When I wrote the initial post on this blog I had been working on micro-services for a short time and was managing 3 individual services with my team.
At that point, the thought of creating and managing many more services brought up images of the team spending most of it’s time watching monitoring screens. Along the way though, we have improved how we do certain things so that we see more with less time and effort.
Engineers are busy and do not always look at monitoring, in fact they don’t always look at email or anything else either, so making things visible can be hard. This post explains some of the steps we have taken to improve this.
We obtained a large 42” monitor which sits at one end of the team’s desks. On this we have a browser in full screen mode and a tab rotation plug-in which automatically rotates through the following for each service:
Jenkins jobs, Sonar code metrics, Grafana dashboard, Kibana error logs
Something that people do tend to keep eyes on is Slack (or your text chat software of choice). As we and most other engineering departments use text chat to perform a large percentage of direct communication, adding notifications there for important events does work. We have added notifications when:
- Jenkins builds (deployments) break
- Grafana metrics go in to alert mode (API Response times slow down)
You have to be careful with this though, if there are too many, then they start to get ignored, or engineers get unhappy with the distraction caused.
Normally for each service we had around 5/6 Jenkins jobs, some of which trigger one after the other for a deployment. Something like: build, dockerize, test, staging, production. That was ~18 jobs to watch for our 3 services, but now we have 10 services and roughly 60 Jenkins jobs.
There is a Jenkins feature called a Pipeline which allows us to combine all of the jobs for one service deployment together in to one job.
You can improve things further, Configuration as Code style, by using a Jenkinsfile written in Groovy to store the Jenkins pipeline deployment process in your repository alongside your source code.
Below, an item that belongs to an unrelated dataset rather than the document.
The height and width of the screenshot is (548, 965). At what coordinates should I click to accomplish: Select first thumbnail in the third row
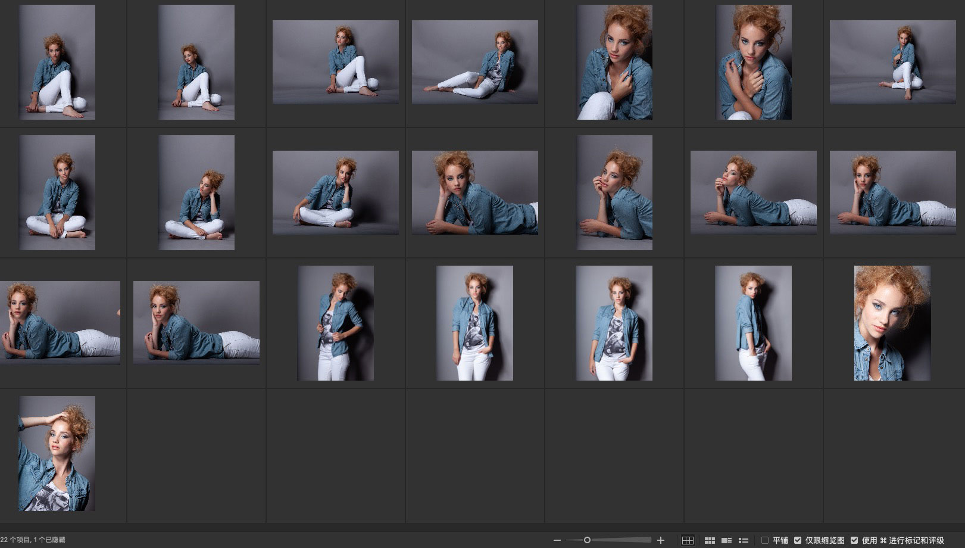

Nice!
The end result is that we now have 10 job status’ to look at instead of 60. We also make use of the wall display plug-in on our large team monitor to add even more visibility.
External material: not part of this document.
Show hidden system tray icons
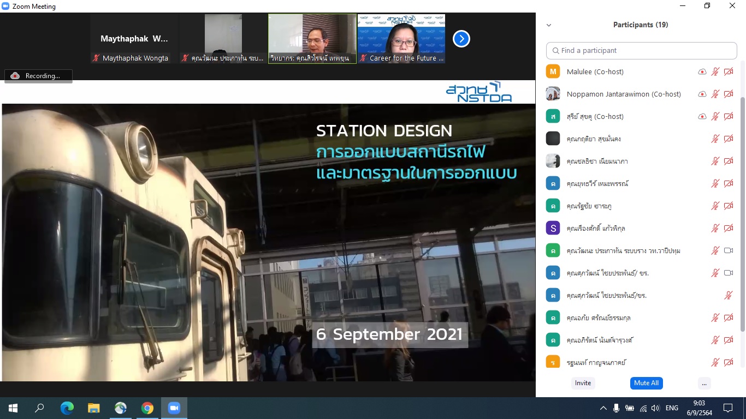The width and height of the screenshot is (746, 419). [x=603, y=408]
With an error, access and info log for each service there is a lot of logging to keep your eyes on. At first I kept a browser tab open for each service’s error log so I could quickly check it regularly. With the increase in number of services this wasn’t going to work.
Now I use one single Kibana page and have created a filter for each of the following:
“type: <service-name>” (for each of the services)
“tags: <log-type>” (for each of the log types)
Then in the Kibana UI I can quickly toggle the service and log type that I want to look at. This means keeping just one tab open but having the flexibility to get what I want fast.